▶ [Selected text]
[Start]
CGU Insurance Limited v Anthony Porthouse
High Court of Australia (30 July 2008)

THE FACTS

Anthony Porthouse is a Sydney barrister who, in May 2001, received instructions from the firm Cameron Gillingham Boyd to advise on the prospects of a Mr James Bahmad making a claim against the Department of Corrective Services. Bahmad was injured while performing work pursuant to a community service order. On 12 June 2001, Porthouse wrongly advised that the Workers' Compensation Act did not apply to Bahmad's claim. At that time tort law reform was in full swing, and it became well known that one of the prime targets of reform was to be the Workers' Compensation Act and restricting claims against employers. If however proceedings were issued prior to the amending legislation then they would be unaffected by the changes. It became well known that the changes to the Act would take effect from 27 November 2001. Prior to the changes, damages for economic loss were awarded where the worker suffered a 'serious injury'. Bahmad had arguably suffered a 'serious injury'. The amendments introduced a threshold where damages were not awarded unless the injured worker had suffered at least a 15% impairment of the whole person. Bahmad's injury, while serious, was below this new threshold.

On 26 November 2001, Porterhouse was briefed to draw the claim and statement of claim. The documents were filed on 11 December 2001 naming the State of New South Wales as the defendant. On 30 October 2002 the Crown Solicitor's office raised for the first time the 15% threshold requirement, which if not met, would mean that Bahmad would not be entitled to an award of damages.

On 4 November 2002 Bahmad obtained an award at arbitration of $120,687.15 plus costs. On 15 May 2003 the State applied for a rehearing in the District Court. On 29 August 2003 the District Court held in favour of Bahmad. The State appealed to the New South Wales Court of Appeal, which on 27 August 2004 found for the State, setting aside the verdict in favour of Bahmad because his injuries did not meet the 15% threshold.

On 20 May 2004, Porthouse had completed a CGU professional indemnity insurance proposal for the period 30 June 2004 to 30 June 2005. At that time the appeal to the NSW Court of Appeal had been filed but not heard. In response to the question "Are you aware of any circumstances which could result in any claim or disciplinary proceedings being made against you?", Porthouse answered "No". Section 6 of the policy contained the following exclusion:

"What is not covered
We do not cover any of the following Claims (or losses):
6.1 Known Claims and Known Circumstances
(a)
(b) Claims (or losses) arising from a Known Circumstance, or
(c) Claims (or losses) directly or indirectly based upon, attributable to, or in consequence of any such Known Circumstances or Known Claims (or losses)
[End]
▶ [Raw records]
[Start]
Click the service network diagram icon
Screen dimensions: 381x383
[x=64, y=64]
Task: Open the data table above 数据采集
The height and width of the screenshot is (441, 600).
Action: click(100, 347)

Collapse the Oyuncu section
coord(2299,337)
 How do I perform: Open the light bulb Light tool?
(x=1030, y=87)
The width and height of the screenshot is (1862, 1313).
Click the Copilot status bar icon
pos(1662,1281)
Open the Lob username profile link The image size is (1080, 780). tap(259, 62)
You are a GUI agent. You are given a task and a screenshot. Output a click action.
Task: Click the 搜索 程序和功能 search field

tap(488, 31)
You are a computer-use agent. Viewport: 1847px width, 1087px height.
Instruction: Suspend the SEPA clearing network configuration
[End]
▶ [Exercise aim]
Write out the part of the CGU Insurance v Porthouse case summary above from "On 26 November" to "the 15% threshold.", word for word.

▶ [Output below]
On 26 November 2001, Porterhouse was briefed to draw the claim and statement of claim. The documents were filed on 11 December 2001 naming the State of New South Wales as the defendant. On 30 October 2002 the Crown Solicitor's office raised for the first time the 15% threshold requirement, which if not met, would mean that Bahmad would not be entitled to an award of damages.

On 4 November 2002 Bahmad obtained an award at arbitration of $120,687.15 plus costs. On 15 May 2003 the State applied for a rehearing in the District Court. On 29 August 2003 the District Court held in favour of Bahmad. The State appealed to the New South Wales Court of Appeal, which on 27 August 2004 found for the State, setting aside the verdict in favour of Bahmad because his injuries did not meet the 15% threshold.